A commonly requested capability for the Pfam site is the ability to find Pfam domains that are unique to a given taxonomic division or species. This feature is now available. For example, searching for unique ‘Metazoa’ families returns a list of domains that are found only in Metazoans will be returned.
In addition to the standard features of the old Pfam websites, such as search tools for quickly finding Pfam domains on a protein sequence or for locating sequences with a specified domain architecture, we have also introduced several new features in the new site, many of which use the Distributed Annotation System (DAS) (
10) to aggregate multiple data sources in a single display.
The Distributed Annotation System
We have improved access to Pfam by providing data through the DAS. DAS is a system for disseminating annotations and alignments of DNA or protein sequences through a simple, web-based protocol. Three types of Pfam data are now available via DAS (
11): domain annotations for both Pfam-A and Pfam-B families; sequence features such as active sites (
12) and transmembrane region predictions; and seed and full alignments for Pfam-A families. The availability of Pfam data via DAS enables users to access specific parts of the database as a web service, without the need to download and install it in its entirety.
We have also been able to incorporate other data sources that are accessible through DAS, in order to enrich our own display of Pfam data. One feature of the new website is a DAS-based viewer for sequence annotations (). This allows the user to view annotations of protein sequences from a wide range of third-party databases alongside information from Pfam itself. The viewer presents the standard Pfam domain structure image, showing the arrangement of Pfam domains on the sequence in question, and allows users to add or hide annotations from any of the available DAS sources. As the user moves their mouse over each feature, a tool-tip gives detailed information about it. If provided by the external DAS source, a link to further information is also given.

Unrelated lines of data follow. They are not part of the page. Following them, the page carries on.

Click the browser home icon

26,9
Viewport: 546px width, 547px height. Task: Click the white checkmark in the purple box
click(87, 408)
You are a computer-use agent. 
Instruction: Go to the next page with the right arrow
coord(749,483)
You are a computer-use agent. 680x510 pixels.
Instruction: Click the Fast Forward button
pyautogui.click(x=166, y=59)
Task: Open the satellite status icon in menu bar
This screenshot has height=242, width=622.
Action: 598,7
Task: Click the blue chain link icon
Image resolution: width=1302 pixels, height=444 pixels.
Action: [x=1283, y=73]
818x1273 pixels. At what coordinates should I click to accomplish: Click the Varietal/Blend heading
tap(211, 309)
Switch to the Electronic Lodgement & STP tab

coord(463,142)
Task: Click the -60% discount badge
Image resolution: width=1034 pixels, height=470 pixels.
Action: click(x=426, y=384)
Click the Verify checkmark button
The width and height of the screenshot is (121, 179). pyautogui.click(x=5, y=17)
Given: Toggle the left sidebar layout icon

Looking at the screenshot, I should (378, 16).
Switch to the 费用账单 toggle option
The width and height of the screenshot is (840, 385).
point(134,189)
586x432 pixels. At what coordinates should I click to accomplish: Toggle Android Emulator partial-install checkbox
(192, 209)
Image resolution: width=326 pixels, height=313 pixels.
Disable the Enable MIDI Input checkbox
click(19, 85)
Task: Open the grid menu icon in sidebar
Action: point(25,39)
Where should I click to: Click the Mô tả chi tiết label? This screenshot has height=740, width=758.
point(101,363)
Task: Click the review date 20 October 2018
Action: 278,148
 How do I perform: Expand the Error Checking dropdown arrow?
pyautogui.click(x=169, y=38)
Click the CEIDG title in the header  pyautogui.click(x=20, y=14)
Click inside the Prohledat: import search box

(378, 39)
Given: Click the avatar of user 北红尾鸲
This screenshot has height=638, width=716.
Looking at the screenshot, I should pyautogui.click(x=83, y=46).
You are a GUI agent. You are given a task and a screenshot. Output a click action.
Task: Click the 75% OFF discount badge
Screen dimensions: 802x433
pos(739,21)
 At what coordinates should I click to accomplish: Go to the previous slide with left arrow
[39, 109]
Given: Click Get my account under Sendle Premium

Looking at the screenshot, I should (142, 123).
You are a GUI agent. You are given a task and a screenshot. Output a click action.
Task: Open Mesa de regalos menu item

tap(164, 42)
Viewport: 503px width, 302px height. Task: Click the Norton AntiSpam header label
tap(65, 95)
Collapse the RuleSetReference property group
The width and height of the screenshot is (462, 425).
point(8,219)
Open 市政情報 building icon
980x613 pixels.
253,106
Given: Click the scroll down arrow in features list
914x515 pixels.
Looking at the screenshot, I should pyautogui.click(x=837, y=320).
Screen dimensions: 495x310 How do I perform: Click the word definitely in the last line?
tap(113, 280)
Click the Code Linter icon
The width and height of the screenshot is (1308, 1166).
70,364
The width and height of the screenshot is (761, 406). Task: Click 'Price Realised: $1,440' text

Another use of DAS within the new website is in the Pfam sequence alignment viewer. Pfam provides two alignments for every family: the seed alignment is a manually curated alignment of related sequences and generally contains a relatively small number of sequences; the full alignment is generated by searching the sequence database using the HMM for the family and may contain a very large number of sequences (the largest alignment, that of GP120, currently contains over 68 000 sequences). Historically, it has been difficult, if not impossible, to view the largest sequence alignments in a web browser, due simply to the size of the resulting web page. We have implemented a DAS-based sequence alignment viewer (shown in ) that is able to present even the largest alignments in manageable portions, by retrieving only the required section of the alignment and rendering it as HTML. This allows the user to scroll through wide alignments (those with long sequences) or to page through long alignments (those with a large number of sequences), without having to load the entire alignment into their browser. Alignments are coloured according to a pre-calculated consensus sequence, which is also retrieved via DAS, and in this way even alignment fragments can be marked-up using the properties of the whole alignment.